**TEXT:**
Same-Sex Marriage: A Stunning Cultural and Legal Accommodation
On Monday, 6 October 2014, the US Supreme Court let stand appeals court rulings permitting same-sex marriage in five states—Indiana, Oklahoma, Utah, Virginia and Wisconsin. Such decisions by the Court are done without explanation, as was this decision. But the silence of the Court here is deafening, for it sends a decisive signal that the accommodation to same-sex marriage is virtually complete within American culture and law. This action by the Court increased the number of states permitting same-sex marriage to 24. This will expand quickly to others. Monday’s order from the Court let stand decisions from three federal appeals courts striking down bans on same-sex marriage in the states listed above. But these three courts have jurisdiction over six additional states that ban same-sex marriage—Colorado, Kansas, North Carolina, South Carolina, West Virginia and Wyoming—which will result in bans in those states being struck down as well. This will bring to 30 the states that permit same-sex marriage. Other appeals courts will certainly follow, most certainly the Ninth Circuit in San Francisco, which has jurisdiction over nine states. Assuming the Ninth Circuit will follow suit, this will bring the total to 35 states that permit same-sex marriage.
Let me explain something here about the Supreme Court’s action on Monday, 6 October 2014. The Supreme Court is under no obligation to hear cases, for it has discretion over its own jurisdiction in legal matters. Those who lose a case in a lower court may petition the Supreme Court for a review of the case (called a writ of certiorari), which is what the Court decided on Monday: it refused to grant a review of these cases. When such a review is denied, the judgment of the lower court becomes final. As Garrett Epps argues in The Atlantic, “In every one of the marriage cases [in the petition for a review], a federal court held that the parties before it are entitled to recognition of their marriages, or entitled to be legally married in their state or residence. Laws and state constitutional provisions limiting marriage to ‘one man and one woman’ are void. In each case, either the court of appeals or the Supreme Court had ‘stayed the mandate’ pending Supreme Court review.” It is virtually unthinkable that the Supreme Court will overturn this in any future cases dealing with same-sex marriage. In other words, the accommodation to same-sex marriage is now complete. Based on what the Supreme Court just did, the Constitution has now been interpreted as providing the right of same-sex marriage in the United States. Theologian Albert Mohler is correct when he concludes that “The remaining federal courts were put on notice that same-sex marriage is now the expectation of the Supreme Court and that no appeal on the question is likely to be successful, or even heard.”

**DATA LINES:**
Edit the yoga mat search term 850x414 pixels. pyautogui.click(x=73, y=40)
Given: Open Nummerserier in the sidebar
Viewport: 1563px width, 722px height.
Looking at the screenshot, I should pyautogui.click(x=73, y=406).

**WHAT YOU NEED TO DO:**
According to the text on same-sex marriage, how many states permitted same-sex marriage as a result of the Supreme Court's action on 6 October 2014?

**OUTPUT OF THE TASK:**
24 states.